WORK ITEM:
Reproduce the records verbatim, beginning at the line that contains "is (893, 1240)." and continuing through the end of the records.

PROVIDED DATA:
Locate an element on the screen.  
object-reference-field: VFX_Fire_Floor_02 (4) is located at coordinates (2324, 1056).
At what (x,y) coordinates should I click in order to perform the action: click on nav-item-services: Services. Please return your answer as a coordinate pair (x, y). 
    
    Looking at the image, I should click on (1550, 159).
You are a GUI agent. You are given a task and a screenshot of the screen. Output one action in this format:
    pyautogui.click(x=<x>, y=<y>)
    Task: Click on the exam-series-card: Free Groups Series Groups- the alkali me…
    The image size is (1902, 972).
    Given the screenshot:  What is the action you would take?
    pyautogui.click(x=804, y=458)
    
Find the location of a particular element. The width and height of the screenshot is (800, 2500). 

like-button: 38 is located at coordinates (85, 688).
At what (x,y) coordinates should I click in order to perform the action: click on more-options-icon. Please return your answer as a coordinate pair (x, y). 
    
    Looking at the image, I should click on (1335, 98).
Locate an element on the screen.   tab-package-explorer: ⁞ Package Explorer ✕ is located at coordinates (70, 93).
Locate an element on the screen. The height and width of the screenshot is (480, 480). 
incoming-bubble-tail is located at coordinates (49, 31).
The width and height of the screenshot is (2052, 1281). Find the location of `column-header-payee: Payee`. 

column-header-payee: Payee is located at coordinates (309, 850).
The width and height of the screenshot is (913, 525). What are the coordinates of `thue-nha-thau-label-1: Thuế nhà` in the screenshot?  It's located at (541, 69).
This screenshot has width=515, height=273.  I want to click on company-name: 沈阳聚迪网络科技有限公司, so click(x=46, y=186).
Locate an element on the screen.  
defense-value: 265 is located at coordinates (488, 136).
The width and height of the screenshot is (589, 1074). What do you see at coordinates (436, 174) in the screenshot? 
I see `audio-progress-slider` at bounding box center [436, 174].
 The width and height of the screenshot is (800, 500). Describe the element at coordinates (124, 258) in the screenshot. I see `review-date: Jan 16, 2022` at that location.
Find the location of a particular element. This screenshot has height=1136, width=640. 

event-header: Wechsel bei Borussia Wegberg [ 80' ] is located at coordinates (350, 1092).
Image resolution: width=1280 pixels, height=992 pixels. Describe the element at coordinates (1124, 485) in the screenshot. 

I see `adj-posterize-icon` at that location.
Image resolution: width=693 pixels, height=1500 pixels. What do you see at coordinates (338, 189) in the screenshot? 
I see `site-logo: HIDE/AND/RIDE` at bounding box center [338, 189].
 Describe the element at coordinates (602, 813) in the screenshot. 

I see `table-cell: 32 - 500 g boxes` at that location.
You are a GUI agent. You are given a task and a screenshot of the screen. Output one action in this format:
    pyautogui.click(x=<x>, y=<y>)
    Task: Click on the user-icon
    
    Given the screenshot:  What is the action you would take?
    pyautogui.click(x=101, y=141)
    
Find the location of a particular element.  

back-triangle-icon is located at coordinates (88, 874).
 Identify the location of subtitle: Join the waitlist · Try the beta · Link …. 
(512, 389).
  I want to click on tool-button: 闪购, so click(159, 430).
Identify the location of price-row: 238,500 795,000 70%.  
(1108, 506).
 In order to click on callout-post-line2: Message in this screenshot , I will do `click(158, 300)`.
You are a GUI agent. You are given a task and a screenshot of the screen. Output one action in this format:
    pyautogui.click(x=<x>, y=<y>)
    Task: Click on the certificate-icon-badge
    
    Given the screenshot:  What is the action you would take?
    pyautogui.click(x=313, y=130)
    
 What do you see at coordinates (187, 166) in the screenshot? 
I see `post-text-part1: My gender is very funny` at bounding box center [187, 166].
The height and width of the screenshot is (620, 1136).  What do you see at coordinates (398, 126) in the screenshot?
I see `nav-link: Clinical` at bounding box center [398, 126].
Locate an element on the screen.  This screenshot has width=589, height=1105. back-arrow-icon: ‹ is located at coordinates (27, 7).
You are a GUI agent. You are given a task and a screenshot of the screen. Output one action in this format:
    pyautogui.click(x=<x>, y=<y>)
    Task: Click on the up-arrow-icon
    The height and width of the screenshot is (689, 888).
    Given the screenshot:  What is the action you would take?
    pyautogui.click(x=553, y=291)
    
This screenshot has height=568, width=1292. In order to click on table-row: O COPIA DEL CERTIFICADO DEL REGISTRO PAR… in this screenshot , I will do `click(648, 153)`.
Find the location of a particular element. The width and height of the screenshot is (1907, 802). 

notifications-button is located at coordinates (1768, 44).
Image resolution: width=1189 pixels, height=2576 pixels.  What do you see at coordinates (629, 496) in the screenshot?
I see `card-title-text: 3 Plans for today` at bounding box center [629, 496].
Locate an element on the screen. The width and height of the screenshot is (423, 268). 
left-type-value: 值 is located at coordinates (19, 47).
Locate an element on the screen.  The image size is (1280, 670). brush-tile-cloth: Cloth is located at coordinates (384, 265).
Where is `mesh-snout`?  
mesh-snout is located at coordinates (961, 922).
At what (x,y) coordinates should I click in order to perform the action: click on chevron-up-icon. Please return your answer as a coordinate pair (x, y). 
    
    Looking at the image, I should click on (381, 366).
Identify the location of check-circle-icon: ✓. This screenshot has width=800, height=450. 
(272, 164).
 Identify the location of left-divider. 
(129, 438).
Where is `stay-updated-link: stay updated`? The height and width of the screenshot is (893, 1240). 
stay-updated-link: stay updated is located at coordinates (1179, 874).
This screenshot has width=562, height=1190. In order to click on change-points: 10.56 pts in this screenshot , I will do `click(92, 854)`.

WORKED SOLUTION:
Where is `stay-updated-link: stay updated`? The height and width of the screenshot is (893, 1240). 
stay-updated-link: stay updated is located at coordinates (1179, 874).
This screenshot has width=562, height=1190. In order to click on change-points: 10.56 pts in this screenshot , I will do `click(92, 854)`.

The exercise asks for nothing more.